June 25, 2013

Building (and Funding) a Native-Run Native Arts Publication

Last fall, I was approached by Cherokee artist America Meredith to be a part of an exciting new project to produce an arts magazine. This publication would be unlike any other in that it would be dedicated to covering the Indigenous arts of the Americas from an Indigenous perspective. It would be called First American Art Magazine.

But running a magazine is no easy task. The costs of printing are high, and publishing relevant and quality content requires constant work. But a publication with this mission is necessary.

The core idea - to discuss Native art from a Native perspective - is one that is long overdue for attention and backing. Back in 2004-2008 I was an editor for Red Ink Magazine, an underground art and literature publication based out of Tucson, AZ. Completely student-run, the magazine took on the identity of its editorial board, constantly morphing to reflect the current interests and direction of its volunteer leaders. Our board was one that was packed with individuals interested in art and Native pop culture. Under constant threat of dissolution from our department because of funding, we played with the idea of launching our own grassroots Native arts publication - one that would be fueled by content not by money. But that was back when I was optimistic.

The fact remains that to publish a magazine, funding is necessary. One way that the FAAM editor, America Meredith, has sought to help defray costs without sacrificing content is by launching a Kickstarter campaign to raise a minimum of $4,900 to help defray the estimated $11,000 that it will cost to print the next issue.

Issue 0, the introductory pilot issue, was launched in April 2013 and included the following feature articles: "More Than Just a Trend: Rethinking the 'Native' in Native Fashion" by myself, "Northern Lights: Greenlandic Art in the 21st Century" by America Meredith (Cherokee Nation), and "Something Imperialistic Happened on the Way to the Louvre: Delegation Amérindienne 2012, An Artist's Perspective" by Roy Boney, Jr. (Cherokee Nation).

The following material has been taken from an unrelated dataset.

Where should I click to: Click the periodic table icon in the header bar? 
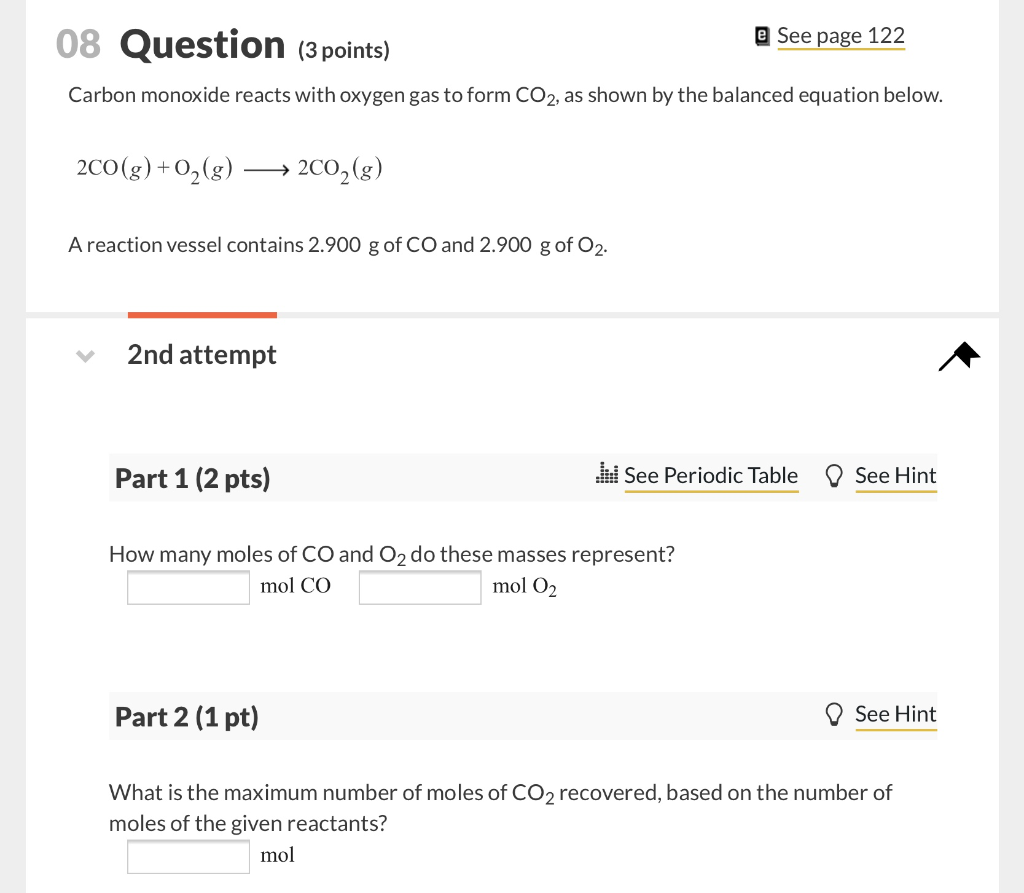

The issue is available for purchase on Beyond Buckskin as well as the FAAM website, and it also features Exhibit Reviews, Book Reviews, and Artist Profiles on Orlando Dugi (Navajo), Anita Fields (Osage-Muscogee Creek), Tom Jones (Ho-Chunk), and Erin Shaw (Chickasaw–Choctaw).

Issue #1 will launch August 1, 2013. It will include articles about the revival of Southeastern Woodland beadwork; Alaskan and First Nations artists' experiences showing in the southwest; How Not to Write about Native Arts; cultural sensitivity and sacred items; and the Blythe Intaglios. There will be original comics and Native Graphic Design along with artist profiles of Nanibah Chacon, Diné-Xicana painter and muralist; Shan Goshorn, Eastern Band Cherokee photographer and mixed-media artist; Dylan Miner, Métis printmaker and conceptual artist; and Kenneth Williams, Northern Arapaho-Seneca beadwork artist.

The project has more than $4300 pledged, but there is less than 7 days to contribute before the campaign ends on July 3rd. If you think it is important for this type of publication to exist, please consider contributing to the campaign by clicking here.


  1. Thanks for the shout-out, Jessica! We made our minimum, and folks are still supporting the Kickstarter project (which will ALL go to printing). Whenever people ask me if there are other magazines where Native writers cover Native art, I always mention "Red Ink."

    BTW it seems be a good time for Native magazines—Ungelbah Davila (Diné) took her online southwest rockabilly culture magazine, La Loca, to print, and Terroll Dew John (Tohono O'odham) and Tohono O'odham Community Action (TOCA) just launched Native Foodways magazine.